MULDER: Well, what are the odds? The Big Bopper, Chantilly lace... 
SCULLY: It's just a coincidence. 
MULDER: If coincidences are just coincidences, why do they feel so contrived?
SCULLY: That's one to pose to the psychic philosopher. 

MULDER: Now we've either got a copycat killer or our guy is getting extremely lackadaiscial. 

MULDER: If my Miss Manners serves me right, that protrusion from his left cornea is a salad fork. 

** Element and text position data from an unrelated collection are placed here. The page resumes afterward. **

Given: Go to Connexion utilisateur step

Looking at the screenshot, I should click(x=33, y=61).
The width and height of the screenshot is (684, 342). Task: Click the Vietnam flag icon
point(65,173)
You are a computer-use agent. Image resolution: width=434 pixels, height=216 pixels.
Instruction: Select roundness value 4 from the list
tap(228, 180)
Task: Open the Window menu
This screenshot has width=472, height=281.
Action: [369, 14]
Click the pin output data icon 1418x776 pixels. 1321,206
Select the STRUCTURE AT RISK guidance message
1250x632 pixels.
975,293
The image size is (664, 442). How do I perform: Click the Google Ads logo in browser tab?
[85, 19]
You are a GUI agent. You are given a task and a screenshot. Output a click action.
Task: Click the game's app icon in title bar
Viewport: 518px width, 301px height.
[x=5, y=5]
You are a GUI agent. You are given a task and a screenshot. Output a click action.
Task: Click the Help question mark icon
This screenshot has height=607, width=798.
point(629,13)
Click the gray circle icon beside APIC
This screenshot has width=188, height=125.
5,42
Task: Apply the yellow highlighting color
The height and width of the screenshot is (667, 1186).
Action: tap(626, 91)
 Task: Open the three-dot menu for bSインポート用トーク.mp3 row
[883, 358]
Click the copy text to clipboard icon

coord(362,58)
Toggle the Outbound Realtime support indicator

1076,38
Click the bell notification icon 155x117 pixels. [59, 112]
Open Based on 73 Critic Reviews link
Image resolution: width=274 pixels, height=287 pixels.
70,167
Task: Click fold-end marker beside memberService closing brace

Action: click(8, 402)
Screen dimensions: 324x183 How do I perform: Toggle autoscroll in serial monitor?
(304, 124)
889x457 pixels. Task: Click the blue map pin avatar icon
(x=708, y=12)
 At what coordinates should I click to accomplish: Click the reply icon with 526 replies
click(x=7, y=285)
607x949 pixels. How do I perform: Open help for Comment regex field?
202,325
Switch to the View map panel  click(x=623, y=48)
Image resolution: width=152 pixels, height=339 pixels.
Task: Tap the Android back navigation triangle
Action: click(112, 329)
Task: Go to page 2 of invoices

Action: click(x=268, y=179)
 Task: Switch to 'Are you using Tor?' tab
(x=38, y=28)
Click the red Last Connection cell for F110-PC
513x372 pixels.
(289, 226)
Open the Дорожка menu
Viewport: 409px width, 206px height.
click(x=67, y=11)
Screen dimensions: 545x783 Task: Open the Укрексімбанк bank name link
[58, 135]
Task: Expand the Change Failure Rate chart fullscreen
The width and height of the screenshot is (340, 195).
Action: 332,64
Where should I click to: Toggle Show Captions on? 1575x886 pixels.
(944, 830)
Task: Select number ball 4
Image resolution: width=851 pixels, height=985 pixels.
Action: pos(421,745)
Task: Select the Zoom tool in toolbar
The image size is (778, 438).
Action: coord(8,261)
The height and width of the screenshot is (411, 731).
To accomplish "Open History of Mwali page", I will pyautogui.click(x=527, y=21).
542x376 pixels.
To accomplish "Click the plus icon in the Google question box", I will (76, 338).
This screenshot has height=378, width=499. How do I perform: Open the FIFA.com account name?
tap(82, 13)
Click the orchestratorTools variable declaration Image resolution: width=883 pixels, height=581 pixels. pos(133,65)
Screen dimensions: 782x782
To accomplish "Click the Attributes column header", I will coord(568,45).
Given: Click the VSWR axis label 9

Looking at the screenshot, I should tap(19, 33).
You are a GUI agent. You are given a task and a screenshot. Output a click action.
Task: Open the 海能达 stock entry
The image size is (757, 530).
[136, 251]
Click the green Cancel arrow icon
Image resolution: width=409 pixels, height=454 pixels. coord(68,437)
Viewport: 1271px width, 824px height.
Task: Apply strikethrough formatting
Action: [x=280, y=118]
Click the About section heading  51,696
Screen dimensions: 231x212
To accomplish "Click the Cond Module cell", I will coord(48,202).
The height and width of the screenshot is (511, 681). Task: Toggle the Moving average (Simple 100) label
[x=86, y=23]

SCULLY: It's the bellhop, he's the killer — the bellhop at the hotel. 
COP: How the hell does she know that?
MULDER: Women's intuition. 

MULDER: How'd you know where to find us? 
SCULLY: I didn't, I got in the service elevator by mistake. 
MULDER: Thank heaven for happenstance. 

MULDER: Be honest, Scully. Doesn't that propane tank bear more than a slight resemblance to a fat little white Nazi stormtrooper? 
SCULLY: Mulder, the human mind naturally seeks meaningful patterns and configurations in things that don't inherently have any. Given the suggestion of a particular image, you can't help but see that shape somewhere. If that tank weren't there, you'd see it in a rock or a tree—
MULDER: Did you answer my question?
SCULLY: Yes, it looks like a fat little white Nazi stormtrooper, but that only proves my point. 
MULDER: You mean the specific body of water the victim would be found in?
SCULLY: Mulder, that only implies that he was the one that put her in there. 
MULDER: I don't believe he is the killer. 
SCULLY: I don't believe he's the psychic. 
MULDER: Well, if he's not, then how did he know where the body would be found?
SCULLY: Maybe he's just lucky. 

MR. YAPPI: It's gone, I lost the vision. Someone is blocking me, I am picking up negative energy [Looks towards Scully, then comes up to her face. Then looks at Mulder, does the same]. Please, leave this room. 
MULDER: I'm part of this investigation. 
MR. YAPPI: You give off negative energy. 
MULDER: I can assure you, Mr. Yappi, I'm a believer in psychic ability. 
MR. YAPPI: So you say with your mouth, but your thoughts tell me the truth. 
CLINE: Agent Mulder, please. 
SCULLY: I can't take you anywhere. 

Such. A. Couple. 

MULDER: Like what, what does he see? 
CLYDE: You. He sees you trying to catch him. 
MULDER: Where does this take place? 
CLYDE: In a kitchen, you're looking for someone, he's behind you now but you don't know it and he's stalking towards you and — Oh God! 
SCULLY: What, what did you see?

I love how Scully dismisses all this, but the moment Mulder could be in trouble — even in a vision — she's all over it.